Il s’agit donc seulement de notre simple (et rapide… on vous détaillera en rentrant si cela vous intéresse) point de vue de 2 Français, venus vivre un an à Salvador de Bahia, habitants dans un quartier plutôt aisé (Barra). Nos commentaires ne concernent que cette ville, et non le Brésil en général, qui fait la taille d’un continent : ce serait aussi prétentieux de s’estimer pouvoir parler de la vie à Manaus (Amazonie) en ayant vecu à Salvador que de considérer que l’on connaît la vie à Kiev parce qu’on habite Lille.

 

 

4 classes sociales

 

Même si Bahia n’est peut-être pas le pays le plus dépaysant du monde, leur modèle de société est quand même radicalement différent du notre. On pense pouvoir découper la société bahianaise en 4 classes :

 

-          la classe richissime. Sans doute encore plus riches que les plus riches des Français. Dirigeants de grandes compagnies ou hauts fonctionnaires, ils vivent dans des « condominios fechados », ces villas souvent gigantesques dans des domaines privés immenses ultra-sécurisés, où chaque invité doit présenter une pièce d’identité (et payer, même s’ils sont de la famille) pour rentrer. Ils sont évidemment tous blancs. Notre connaissance de ce monde si particulier est très limité, seule Sarah a eu l’occasion d’y aller une fois.

 

-          la classe aisée, qui regroupe un certain nombre de fonctionnaires et salariés au statut reconnu (professeurs d’université, employés de banque…). Ils vivent généralement dans des hauts immeubles des quartiers « chics » de Salvador tels que Vitoria, Barra ou Campo Grande. Avec des revenus entre 1500 et 3000 reais par mois, ils n’ont pas le pouvoir de dépenser sans compter ni le luxe de la première classe citée, mais ont accès à la grande majorité des biens de consommation. Nous connaissons bien cette classe, puisque c’est celle que l’on fréquente. Il existe une certaine diversité de types d’individus au sein de cette classe : certains sont plus ouverts que d’autres, mais de façon générale, il y a une envie forte d’afficher extérieurement sa richesse, et globalement un sentiment de peur vis-à-vis des habitants des favelas, et surtout la croyance que ces derniers sont des fainéants, qui ne veulent pas travailler. La population est majoritairement blanche.

 

-          la classe en difficulté : elle travaille, souvent énormément, pour joindre les deux bouts. Les personnes appartenant à cette classe n’ont pour la majorité pas de statuts (donc pas de système d’assurance), et quand ils en ont un leur salaire n’est guère plus élevé que le salaire minimum officiel (415 reais par mois, soit 170 euros).

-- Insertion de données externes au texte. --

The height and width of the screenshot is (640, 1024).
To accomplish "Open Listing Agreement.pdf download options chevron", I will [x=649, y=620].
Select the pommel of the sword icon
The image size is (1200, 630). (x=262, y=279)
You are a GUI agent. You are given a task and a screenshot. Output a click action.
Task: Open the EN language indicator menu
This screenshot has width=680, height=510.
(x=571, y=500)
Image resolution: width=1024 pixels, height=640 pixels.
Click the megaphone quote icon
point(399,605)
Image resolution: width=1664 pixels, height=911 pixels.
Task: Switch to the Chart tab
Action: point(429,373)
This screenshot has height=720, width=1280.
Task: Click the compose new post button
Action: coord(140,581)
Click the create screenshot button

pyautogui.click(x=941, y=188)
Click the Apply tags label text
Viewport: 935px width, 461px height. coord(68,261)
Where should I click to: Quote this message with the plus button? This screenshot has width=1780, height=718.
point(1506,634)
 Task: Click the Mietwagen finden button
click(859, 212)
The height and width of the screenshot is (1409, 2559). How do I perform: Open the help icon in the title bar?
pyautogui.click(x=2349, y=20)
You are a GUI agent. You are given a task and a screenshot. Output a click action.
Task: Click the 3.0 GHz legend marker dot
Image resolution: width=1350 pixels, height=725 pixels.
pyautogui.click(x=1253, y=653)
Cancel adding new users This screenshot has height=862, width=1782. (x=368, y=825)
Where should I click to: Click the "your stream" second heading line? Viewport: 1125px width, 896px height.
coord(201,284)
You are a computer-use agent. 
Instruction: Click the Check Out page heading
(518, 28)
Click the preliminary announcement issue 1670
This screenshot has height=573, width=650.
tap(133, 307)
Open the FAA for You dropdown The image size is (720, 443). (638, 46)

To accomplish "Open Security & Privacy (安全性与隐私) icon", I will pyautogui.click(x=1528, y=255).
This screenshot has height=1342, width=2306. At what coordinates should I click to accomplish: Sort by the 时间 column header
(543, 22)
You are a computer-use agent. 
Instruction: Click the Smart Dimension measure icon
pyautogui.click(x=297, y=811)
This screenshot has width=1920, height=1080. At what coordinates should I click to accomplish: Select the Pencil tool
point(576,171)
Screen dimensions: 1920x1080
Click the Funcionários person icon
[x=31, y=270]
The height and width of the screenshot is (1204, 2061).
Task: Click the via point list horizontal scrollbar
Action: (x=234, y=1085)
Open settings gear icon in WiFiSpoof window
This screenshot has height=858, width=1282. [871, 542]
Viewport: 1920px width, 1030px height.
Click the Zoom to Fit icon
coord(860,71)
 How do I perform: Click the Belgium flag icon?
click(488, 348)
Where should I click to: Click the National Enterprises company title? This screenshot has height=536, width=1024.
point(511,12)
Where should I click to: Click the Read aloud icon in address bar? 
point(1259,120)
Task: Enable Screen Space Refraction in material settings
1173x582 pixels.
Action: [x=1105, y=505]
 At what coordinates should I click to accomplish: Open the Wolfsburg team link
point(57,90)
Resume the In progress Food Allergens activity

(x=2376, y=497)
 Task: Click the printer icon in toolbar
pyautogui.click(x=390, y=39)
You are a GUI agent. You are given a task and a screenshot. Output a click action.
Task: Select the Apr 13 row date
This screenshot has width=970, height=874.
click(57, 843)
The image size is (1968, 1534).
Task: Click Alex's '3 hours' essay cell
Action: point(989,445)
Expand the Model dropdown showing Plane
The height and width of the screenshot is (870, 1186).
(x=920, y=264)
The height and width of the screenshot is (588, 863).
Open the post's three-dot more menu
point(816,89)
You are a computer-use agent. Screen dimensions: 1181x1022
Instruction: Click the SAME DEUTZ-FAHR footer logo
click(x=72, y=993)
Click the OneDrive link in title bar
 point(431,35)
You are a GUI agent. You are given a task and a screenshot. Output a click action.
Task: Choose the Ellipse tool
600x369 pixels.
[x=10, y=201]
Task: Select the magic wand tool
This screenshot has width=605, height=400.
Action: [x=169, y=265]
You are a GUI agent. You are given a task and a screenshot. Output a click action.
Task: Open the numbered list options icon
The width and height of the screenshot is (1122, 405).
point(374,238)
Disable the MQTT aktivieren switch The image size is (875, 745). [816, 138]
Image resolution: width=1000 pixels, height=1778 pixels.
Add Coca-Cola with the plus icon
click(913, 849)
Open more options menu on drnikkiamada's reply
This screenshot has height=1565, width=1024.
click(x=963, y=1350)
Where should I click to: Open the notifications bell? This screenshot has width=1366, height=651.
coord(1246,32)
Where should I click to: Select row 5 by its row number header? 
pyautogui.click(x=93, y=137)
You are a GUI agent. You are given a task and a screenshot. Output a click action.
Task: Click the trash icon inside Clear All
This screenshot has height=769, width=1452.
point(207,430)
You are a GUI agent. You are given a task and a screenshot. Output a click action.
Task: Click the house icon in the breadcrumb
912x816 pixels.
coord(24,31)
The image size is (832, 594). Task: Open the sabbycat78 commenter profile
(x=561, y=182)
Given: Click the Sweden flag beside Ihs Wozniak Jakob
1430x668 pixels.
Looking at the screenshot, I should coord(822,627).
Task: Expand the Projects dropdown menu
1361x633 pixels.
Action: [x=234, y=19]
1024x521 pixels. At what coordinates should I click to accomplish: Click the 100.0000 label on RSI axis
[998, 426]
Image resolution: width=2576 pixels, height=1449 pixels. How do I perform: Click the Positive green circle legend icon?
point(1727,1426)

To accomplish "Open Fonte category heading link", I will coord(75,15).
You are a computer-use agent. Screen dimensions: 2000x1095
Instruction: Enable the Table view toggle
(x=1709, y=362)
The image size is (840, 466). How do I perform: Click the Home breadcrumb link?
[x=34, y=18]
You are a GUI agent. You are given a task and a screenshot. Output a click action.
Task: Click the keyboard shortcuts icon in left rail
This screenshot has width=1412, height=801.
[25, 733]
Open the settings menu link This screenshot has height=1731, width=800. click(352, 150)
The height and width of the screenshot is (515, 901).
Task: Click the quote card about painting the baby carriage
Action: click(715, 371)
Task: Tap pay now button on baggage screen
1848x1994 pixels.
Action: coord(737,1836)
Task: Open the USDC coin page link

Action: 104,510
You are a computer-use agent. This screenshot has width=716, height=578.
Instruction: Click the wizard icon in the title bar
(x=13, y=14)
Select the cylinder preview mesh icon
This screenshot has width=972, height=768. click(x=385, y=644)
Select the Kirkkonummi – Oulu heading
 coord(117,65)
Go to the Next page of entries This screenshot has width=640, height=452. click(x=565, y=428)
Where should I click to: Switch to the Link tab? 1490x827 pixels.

Pour cette population qui vit parfois dans des hauts immeubles de quartiers moins réputés, parfois dans des favelas, le « reste à vivre » après le paiement du loyer, de la nourriture, des déplacements professionnels et des factures de gaz, d’eau et d’électricité, est quasiment nul… voir négatif. D’où le cumul fréquent de plusieurs emplois. La solidarité familiale (tout le monde sous le même toit) peut alors être salutaire. On retrouve dans ces catégories les portiers, les techniciens de surface, les caissiers, les chauffeurs de taxis, les vendeurs ambulants (et les loueurs de chaises et parasols) sur les plages… La population est très majoritairement noire.

 

-          la pauvreté absolue : et à Bahia comme dans le reste du Brésil (c’est un peu moins vrai au Sud), la pauvreté ne sévit pas à moitié. Pour la plupart, les personnes appartenant à cette classe travaillent aussi mais leur salaire est ridiculement bas : les ramasseurs de canettes, par exemple, touchent 3 reais (à peine plus d’un euro !) pour 60 bouteilles ramassées, soit l’équivalent d’une journée de travail. Les trieurs de poubelles, vendeurs de bouteilles d’eau aux feux tricolores, certains vendeurs ambulants ne bénéficiant pas d’un point de vente favorable… une quantité de « petits » boulots qui ne permettent pas de vivre décemment. Il faut ajouter dans cette classe les mendiants. Cette classe-là vit quasiment toute dans les favelas (ou dans la rue, car même dans les favelas on paye un loyer) de la ville et sont évidemment très vulnérables. Car, en plus de souffrir pour certains d’entre eux de malnutrition et de nombreuses maladies (hygiène de vie catastrophique : pas d’égoût, souvent pas d’électricité et d’eau courante, eau stagnante,…) et d’être méprisés d’une société qui a peur d’eux, les habitants des favelas sont victimes des affrontements entre bandes rivales qui « tiennent » leur « zone ». Il faut y rajouter les actions de la police dans les favelas : très largement corrompue, elle est partie prenante des trafics mais s’en prend régulièrement à la population, et assassine nombre d’habitants par abus de pouvoir. Les chiffres hallucinants d’assassinats à Salvador viennent de là, et ne concernent pas (ou vraiment de façon accidentelle) les deux premières classes. Par ailleurs, il n’est pas difficile de comprendre dans ce contexte que le trafic de drogue, bien plus rentable que tous ces petits jobs si mal payés, soit privilégié par certains habitants des favelas. La prostitution « de masse », y compris d’enfants, est également une dramatique réalité. Le Brésil est d’ailleurs la deuxième destination pour le tourisme sexuel (après la Thailande). Recife est la destination la plus « prisée » au Brésil, mais Salvador n’est malheureusement pas en reste.  Pourtant, il nous semble qu’une bonne partie de la population de ces favelas résistent à exercer ce type d’activité, et vivent de fait dans des conditions tout simplement intolérables. Cette classe est composée quasi-exclusivement de noirs.

 

Sans avoir de chiffres précis, on estime grossièrement que :

-          la classe richissime représente 5% de la population

-          la classe aisée représente 20% de la population

-          la classe en difficulté représente 35% de la population

-          la pauvreté absolue représente 40% de la population

 

 

Une société de valets et peu mélangée

 

Ces classes, compte tenu de leurs divergences extrêmes, peuvent-elles vivre ensemble ? A vrai dire, elles s’évitent la plupart du temps.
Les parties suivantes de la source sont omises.